I think this is explained under --overwrite in dgit(1).
--overwrite is still necessary because it is not possible for dgit to
tell whether the branch are on, which has a stanza for "2" in the
changelog, is actually based on the final version of "2" as it was
uploaded.
This is because a stanza for "2" might easily exist in a branch which
was about to be released - except that a last-minute bug was
discovered, and fixed. If your branch is derived from that earlier
unreleased version, it would look (if you just looked at the
changelog) to be an update which contained everything in "2". But if
you uploaded it you would undo the last-minute bugfix.
I think maybe the fact that I am writing this all here suggests we
need better wording in the --overwrite section of dgit(1).
> At least, dgit does not make this problem any harder. Having to pass
> --overwrite may *seem* like "making it harder" but what is really
> going on is that the Debian archive has no fast forward checks,
> so the old dput/dupload workflow is like passing --overwrite
> *on every upload*.
>
> Right, but if you add a check that needs to be overriden "often",
> the check is more an annoyance than a help. Even more so when the
> override flag is a very broad "stomp whatever is on the server".
It's only needed for NMUs. Are they that common ?

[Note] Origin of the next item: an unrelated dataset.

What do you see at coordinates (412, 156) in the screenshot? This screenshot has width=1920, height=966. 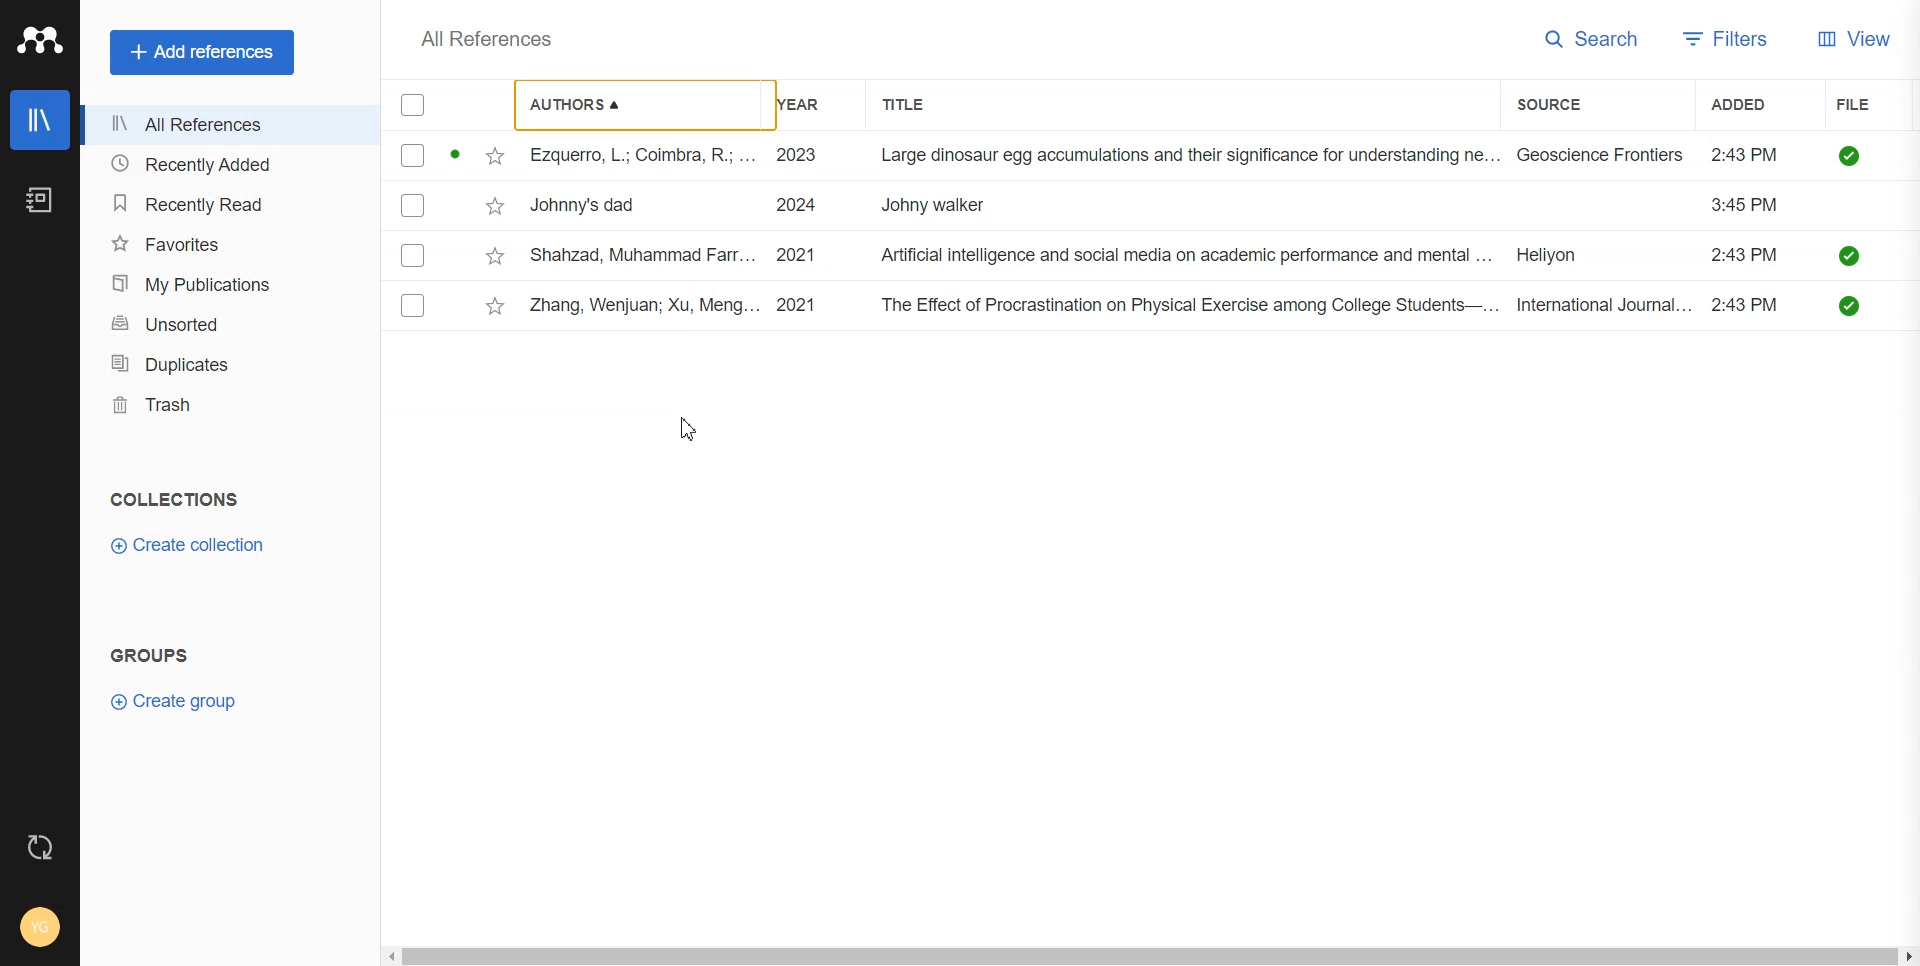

> People who want a delta queue workflow which is better integrated with
> git should perhaps consider using git-debrebase instead of gbp :-).
>
> Most changes to debian packages are not patches, so a workflow that
> inflicts the rebase pain for every release would not be preferred
> for me.
I'm not sure I follow.
With git-debrebase you do not need to actually rebase unless you
actually want to edit the patch queue, or incorporate a new upstream
version. If you like you can just commit commit commit into debian/
and not rebase until you want to do one of those things. You can even
add upstream patches onto the end of your queue, without rebasing.
Also, I'm not sure what you mean by "rebase pain". Maybe you expect
more pain than git-debrebase would inflict ?
> Perl is definitely not my strong suit, but I hope at least this
> discussion will end up providing a clearer view for someone with
> better perl-fu and the needed motivation.
Right. I'm very happy to participate on that basis :-).
Thanks for your input.
Ian.
--
Ian Jackson <[email protected]> These opinions are my own.